– Инвалидов вне очереди! — Попытался пролезть скелет без одной ноги. Несмотря на отсутствие второй конечности, он очень ловко отдавил ноги впередистоящим и пролез к самым коленкам музы.

– Сейчас вторую ногу оторву, — пообещал ему тот, что в цепях, и это несколько умерило пыл нетерпеливого.

– Все, расходимся! — послышались где-то в гуще толпы четкие и громкие голоса. Расталкивая полуистлевшие скелеты, парочка ангелов в форме упорно лезла в голову очереди. Приставив ладони ко рту наподобие рупора, ангелы настойчиво приказывали толпе очистить земную поверхность.
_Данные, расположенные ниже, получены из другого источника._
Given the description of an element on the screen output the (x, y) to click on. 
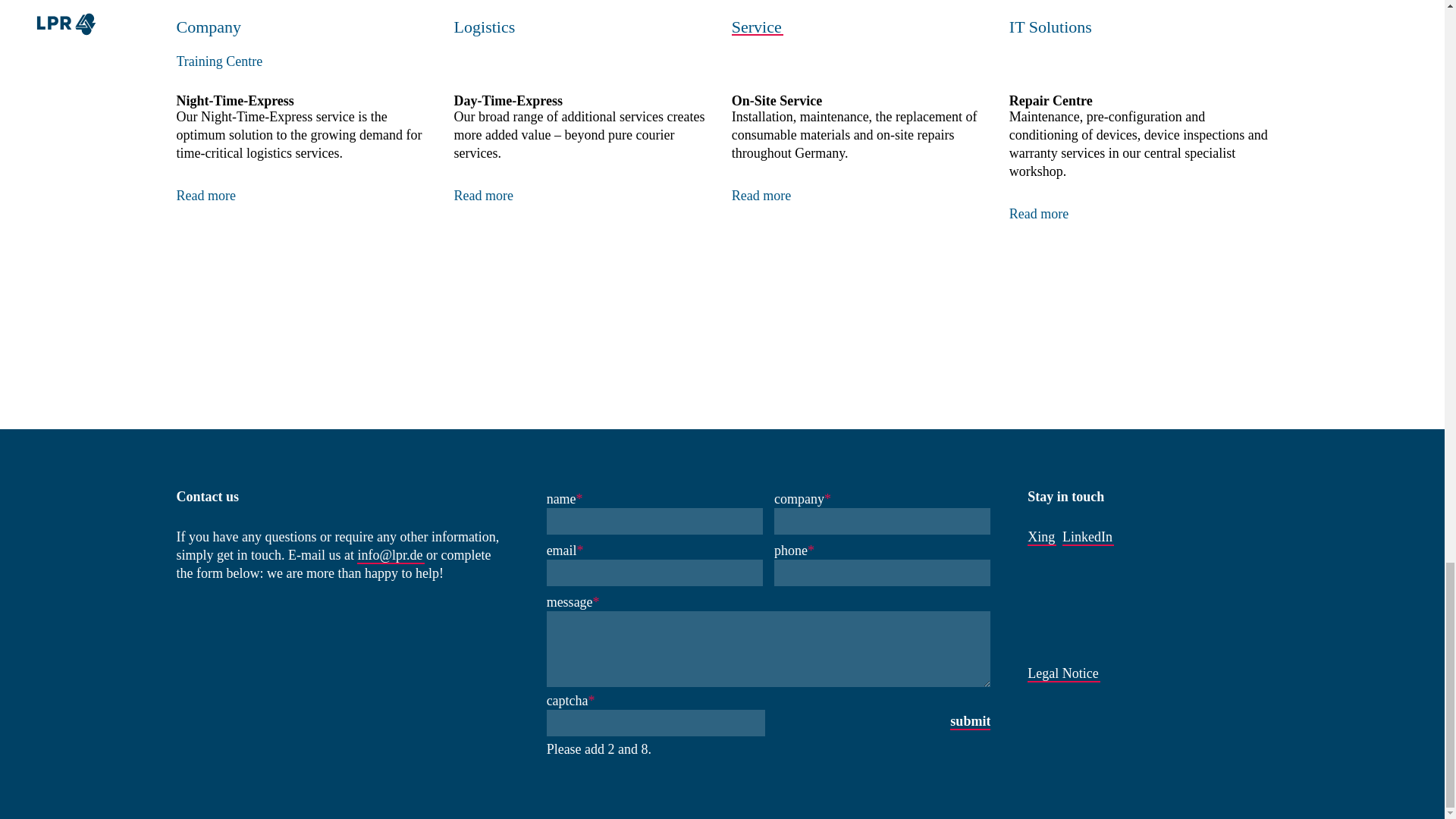
submit (970, 721)
Read more (205, 183)
LinkedIn (1087, 536)
Read more (483, 183)
Read more (1038, 201)
Xing (1040, 536)
Legal Notice (1062, 673)
Read more (761, 183)
Given the description of an element on the screen output the (x, y) to click on. 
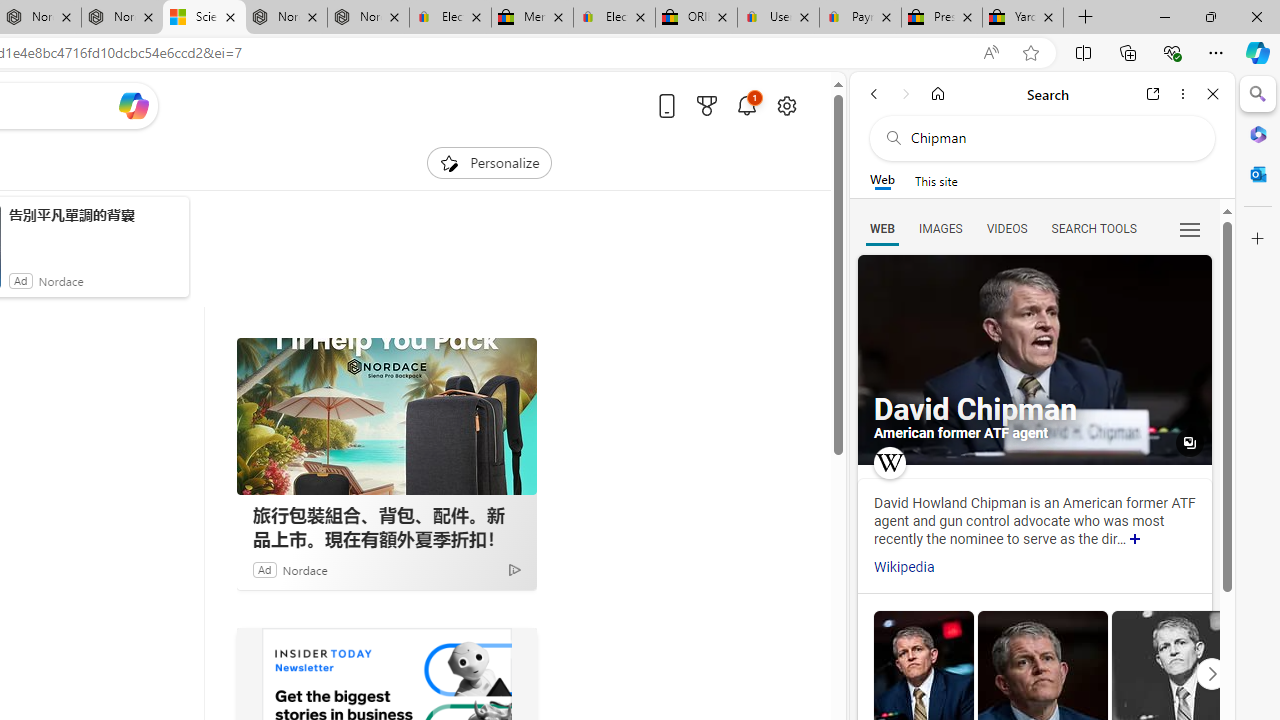
All images (1190, 443)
– Еще льготники, — застонали задние. Даже на том свете и то есть социальное неравенство.

Лидии показалось, что один из ангелов ей будто бы знаком. И, действительно, отделившись от толпы, он быстро подбежал к ней, схватил за локоть и быстро зашептал:

– Закончи книгу, торопись, на кону твое будущее на ближайшее тысячелетние. Поспешай, а я помолюсь за тебя. — Он воровато оглянулся, прикрывая сияющие глаза ладонью, и продолжил. — Только молчи, что меня здесь видела. Если узнают, что я немного подсуетился… — он резко оборвал разговор и влился в общую толпу белокрылой гвардии, издали, послав ей выразительный взгляд. — Это тебе поможет. До встречи.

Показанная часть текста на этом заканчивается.